(begin)

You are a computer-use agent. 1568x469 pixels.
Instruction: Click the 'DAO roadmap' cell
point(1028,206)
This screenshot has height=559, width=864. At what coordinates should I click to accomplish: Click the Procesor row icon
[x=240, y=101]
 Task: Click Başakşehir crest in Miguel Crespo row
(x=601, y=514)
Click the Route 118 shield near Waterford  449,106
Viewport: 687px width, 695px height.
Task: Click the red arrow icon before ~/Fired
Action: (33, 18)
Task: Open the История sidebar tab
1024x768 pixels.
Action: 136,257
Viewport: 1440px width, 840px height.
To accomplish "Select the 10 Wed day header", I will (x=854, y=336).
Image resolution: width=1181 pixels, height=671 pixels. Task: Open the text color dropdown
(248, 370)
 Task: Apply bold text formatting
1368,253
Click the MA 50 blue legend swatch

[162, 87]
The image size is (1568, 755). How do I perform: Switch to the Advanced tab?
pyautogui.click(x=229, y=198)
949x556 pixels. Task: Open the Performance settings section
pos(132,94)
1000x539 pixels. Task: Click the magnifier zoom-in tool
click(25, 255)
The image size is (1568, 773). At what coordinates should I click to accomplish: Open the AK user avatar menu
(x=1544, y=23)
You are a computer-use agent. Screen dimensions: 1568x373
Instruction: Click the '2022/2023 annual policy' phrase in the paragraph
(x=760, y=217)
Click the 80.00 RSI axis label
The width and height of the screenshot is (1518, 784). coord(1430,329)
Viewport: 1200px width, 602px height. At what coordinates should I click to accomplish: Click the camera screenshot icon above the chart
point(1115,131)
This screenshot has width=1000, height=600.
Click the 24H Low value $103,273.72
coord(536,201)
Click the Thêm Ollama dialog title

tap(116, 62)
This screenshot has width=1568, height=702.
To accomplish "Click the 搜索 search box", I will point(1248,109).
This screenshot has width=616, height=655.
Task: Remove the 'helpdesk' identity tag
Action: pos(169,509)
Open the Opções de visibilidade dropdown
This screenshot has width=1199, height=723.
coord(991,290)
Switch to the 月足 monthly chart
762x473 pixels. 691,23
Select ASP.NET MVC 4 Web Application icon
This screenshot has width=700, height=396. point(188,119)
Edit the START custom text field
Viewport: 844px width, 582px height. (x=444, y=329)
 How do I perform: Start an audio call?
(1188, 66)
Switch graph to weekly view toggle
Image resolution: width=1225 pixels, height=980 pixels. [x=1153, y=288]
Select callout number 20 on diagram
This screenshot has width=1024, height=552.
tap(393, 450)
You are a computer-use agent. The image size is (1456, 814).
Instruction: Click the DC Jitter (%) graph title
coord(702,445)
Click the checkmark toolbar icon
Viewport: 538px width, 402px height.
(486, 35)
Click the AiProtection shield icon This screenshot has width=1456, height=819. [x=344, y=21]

(end)

Extract the items verbatim, starting at the line that contains "This screenshot has height=559, width=864." and ending at the line that contains "tap(116, 62)", both included.

EXERCISE ANSWER:
This screenshot has height=559, width=864. At what coordinates should I click to accomplish: Click the Procesor row icon
[x=240, y=101]
 Task: Click Başakşehir crest in Miguel Crespo row
(x=601, y=514)
Click the Route 118 shield near Waterford  449,106
Viewport: 687px width, 695px height.
Task: Click the red arrow icon before ~/Fired
Action: (33, 18)
Task: Open the История sidebar tab
1024x768 pixels.
Action: 136,257
Viewport: 1440px width, 840px height.
To accomplish "Select the 10 Wed day header", I will (x=854, y=336).
Image resolution: width=1181 pixels, height=671 pixels. Task: Open the text color dropdown
(248, 370)
 Task: Apply bold text formatting
1368,253
Click the MA 50 blue legend swatch

[162, 87]
The image size is (1568, 755). How do I perform: Switch to the Advanced tab?
pyautogui.click(x=229, y=198)
949x556 pixels. Task: Open the Performance settings section
pos(132,94)
1000x539 pixels. Task: Click the magnifier zoom-in tool
click(25, 255)
The image size is (1568, 773). At what coordinates should I click to accomplish: Open the AK user avatar menu
(x=1544, y=23)
You are a computer-use agent. Screen dimensions: 1568x373
Instruction: Click the '2022/2023 annual policy' phrase in the paragraph
(x=760, y=217)
Click the 80.00 RSI axis label
The width and height of the screenshot is (1518, 784). coord(1430,329)
Viewport: 1200px width, 602px height. At what coordinates should I click to accomplish: Click the camera screenshot icon above the chart
point(1115,131)
This screenshot has width=1000, height=600.
Click the 24H Low value $103,273.72
coord(536,201)
Click the Thêm Ollama dialog title

tap(116, 62)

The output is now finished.